* Page extract:
========================================

The major three ways of explaining the causes of disease traditionally are; Personalistic, Naturalistic and Emotional perspectives.
1 The Personalistic theory explains that illness is believed to be caused by
(i) Witchcraft or attacks from enemies who wants the victim dead, suffer or to spend all his riches and money on health seeking. The Yorubas call this “agbana”. Diseases that could not be given biological explanations are given such interpretations.
(ii) Evil spirit, water spirit that could attribute to constant ill health and mental illness. For example “abiku or emere” in Yoruba land and “ogbanje” in Igbo land.
(iii) Punishment from the gods or personal ancestors for disobedience or committing abomination. Illness without cure are categorised as such. Little wonder HIV/AIDS was given such interpretation.
2 Naturalistic theory is the belief that over-indulgence or too much of everything can lead to illness. Too much of eating, drinking, sexual activities can result in disease. Illness is as a result of disease that is transmitted through the food, drinks or from the body.
3 The third perspective, emotional theory, explains that human can be ill after a bad experience and emotional stress that can cause anxiety and fear.
This part of medicine is preferable to modern medicine because of its availability, accessibility and affordability. In every community, there is at least one traditional medicine practitioner capable of dispensing health care to the population. The ratio of traditional practitioners to the population is about 1:400 as against the modern medicine practitioners to population which is about 1:12,000. There is easy access to medical treatment especially in the rural areas.
Also, the cost of treatment is relatively cheap and sometimes free. This makes the medicine affordable. It is designed for all and this is why it is being patronized as the primary health care by most people. Sometimes, the cost for treatment can be cowry shells, food items or animals for ritual and appeasement which is affordable. Treatments are sometimes given before payment in times of emergencies. This makes it have an edge over modern medicine where payments are expensive, not affordable and must be made before treatments.
Since the practitioners are also members of the community, they know the best way of treating their patients and there is always a close and mutual relationship between the care-giver and the patients( read more about Traditional Medicine Practitioners here). Most of them are kind, attentive and close to their patients. Also, some ailments are treated better by traditional medicine, especially the ailments that cannot be explained and treated by bio-medicine. Traditional medicine takes cognisance of the social and cultural context of illness.
People attach many disadvantages to traditional medicine. It is believed to be practiced in a dirty environment and by rough and fearful looking practitioners. The practitioners are also believed to be witches, wizards and personalities possessed by evil spirits. The concoctions and herbs prescribed are taken in gulps with no medical prescriptions. Also, patronizing them is to the risks of the patients as they are not backed up by the Ministry of Health and cannot be sanctioned when mistakes and complications arise. Side effects and complications like stomach aches, kidney problem, and damage of internal organs are associated with the use of herbs.
Both the modern and traditional medicine should be integrated in the Nigeria health care delivery system for optimum health. They should complement each other in their weaknesses. Despite the disadvantages of the alternative medicine, many people, including the rich still rely on it. If not, who then are carriers of the rituals we see in the abodes of the literates and the rich?

========================================

* Data:
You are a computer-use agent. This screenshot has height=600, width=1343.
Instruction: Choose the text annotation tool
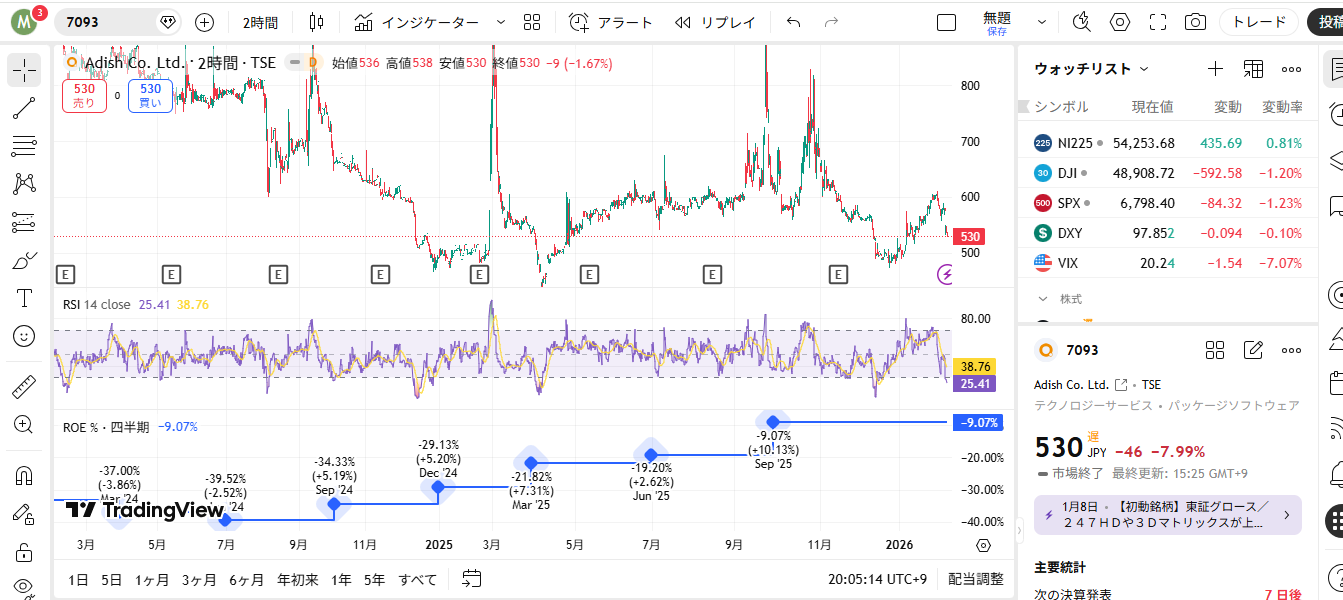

========================================

* How to complete this task:
Using the passage on traditional medicine, explain why it says consulting traditional practitioners puts patients at risk. Answer in one to three sentences.

* Response area:
Traditional practitioners are not backed up by the Ministry of Health, so they cannot be sanctioned when mistakes and complications arise. That leaves patients who consult them carrying the risk themselves.